# 3ph snowblower roller chain replacement size



## Fromking89 (28 d ago)

Hi everyone,

I broke the roller chain on my 7’ snowblower earlier this week and it’s currently sitting somewhere under a pile of snow that I won’t find until the spring. This snowblower is quite old and I’m unsure of the brand. I need to go out and buy a replacement chain but not sure of the size. The chain was pretty thick, so I assume it was a #60.. anyways, it’s 3 hours to the nearest supply store to get a chain, so I’m hoping to get it right the first time.
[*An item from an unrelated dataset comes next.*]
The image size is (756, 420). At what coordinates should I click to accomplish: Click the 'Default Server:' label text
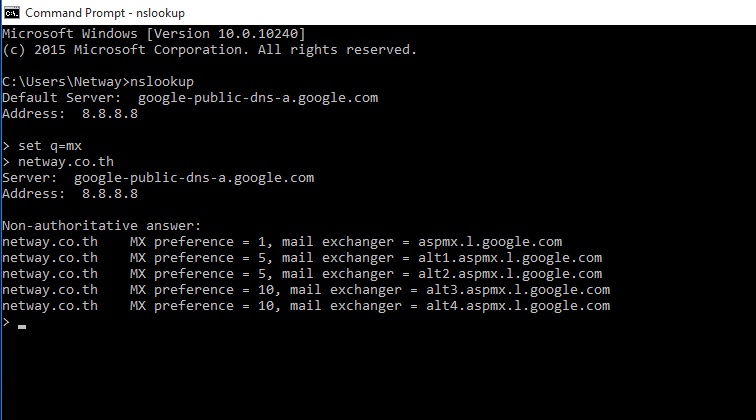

Is there typically a standard chain size on these kind of implements?


----------



## Ultradog (Feb 27, 2005)

Hmmm,
You give us no brand of blower and no clue if it is a single or two stage type.
You also give us no brand of tractor it is on, the horse power of the tractor, whether it is front or 3 point mounted and where abouts on the blower the chain is located. And you want us to guess the size of roller chain you need.
Sorry man, but I flunked mind reading - just ask my ex wife...


----------



## Tx Jim (Jul 28, 2020)

My guess is you're correct about missing chain being RC60 but if that true you also need to known number of links required including a coupler link. 

Can you post photo of your 7 foot unknown brand snow blowers sprockets?


----------



## LouNY (Dec 15, 2016)

Without the old chain to start with it will be a bit more difficult.
Roller Chain Size Charts - Complete Dimensions










You can measure your sprocket, measuring the c-c distance of the teeth to get close, however usually when a chain gets so worn that it breaks the teeth are often worn considerable and the sprockets should also be replaced.
Most any shop that deals in farm supplies will stock roller chain by the box (usually 10 ft) and master and half links.
Your new chain should be able to wrap completely around a sprocket and meet in length alignment.
There is only an 1/8" difference in pin to pin center distances between #40 to #50 and from #50 to #60.
There is also the same 1/8" in the inner width of the chain.


----------